Aviation insurance market shrank in 2016, claims JLT


Insurers did their best to reduce exposure to loss making contracts and improve underwriting profitability, leading to the aviation insurance market shrinking in 2016, according to the latest “Plane Talking” aviation newsletter by JLT.

The combined lead hull and liability premium declined by 7 percent in 2016, finishing at around $1.2 billion, the lowest figure seen since 1999, according to JLT.

“If the contraction in capacity is real (and it has been temporary on many occasions) and the appetite for the different categories of the portfolio remains meaningfully diverse then we could see the turning point in a cycle that has been on a downwards trend since the all-time highs of post 9/11,” said Nigel Weyman chairman aerospace of JLT Specialty.

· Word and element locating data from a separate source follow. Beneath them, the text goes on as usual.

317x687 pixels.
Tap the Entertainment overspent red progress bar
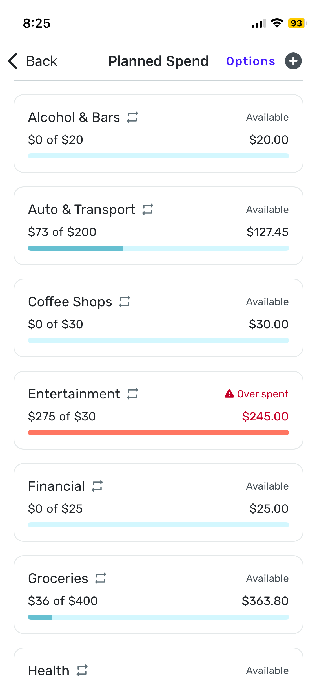(x=158, y=433)
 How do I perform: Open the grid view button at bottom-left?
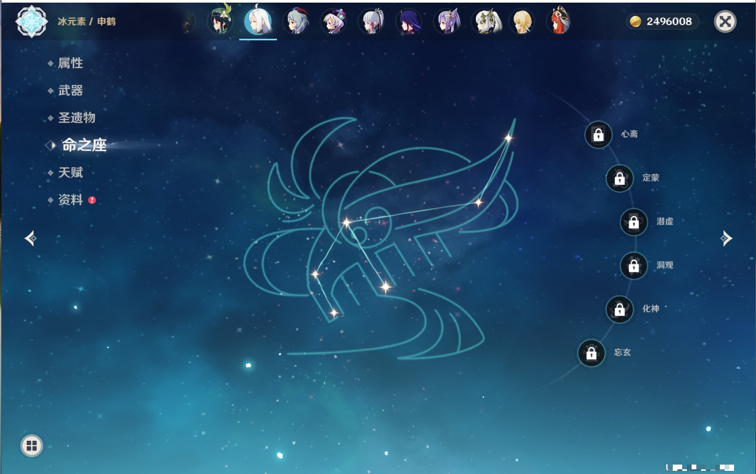pos(31,446)
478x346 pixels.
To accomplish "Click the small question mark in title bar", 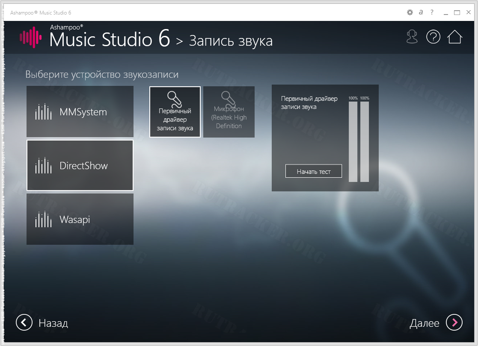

The broker claims that conditions in the aviation insurance market are showing early signs of hardening and a shift in favour of the underwriter.

Rates and premiums in the airline insurance sector have been steadily falling since 2002, and whilst this downwards trend continued throughout 2016 it is evident that a more resistant and disciplined market is developing, according to JLT.

Underwriters are now seemingly more determined than ever to bring about a change in conditions. They made a concerted effort in 2016, showing greater discipline and being increasingly selective. To some extent this was successful as it tempered reductions somewhat, in comparison to prior years. However the effect wasn’t significant enough to halt the overall downwards direction, according to the newsletter.

JLT divides the aviation insurance market in three segments. In Tier A, which comprises airlines with typically low-limits, single type fleets/smaller narrowbody aircraft and generally good loss record, the market is still soft, but hardening. Airlines are still achieving rate reductions based on individual levels of growth. Higher capacity is available due to lower limits.

The Tier B group comprises mainly airlines with high-limits, often mixed fleets/large aircraft and variable loss records. In this segment rates are getting closer to what would be considered hard. Renewals are generally flat, capacity levels are restricted due to high-limits. Differentials between lead and following prices are being squeezed.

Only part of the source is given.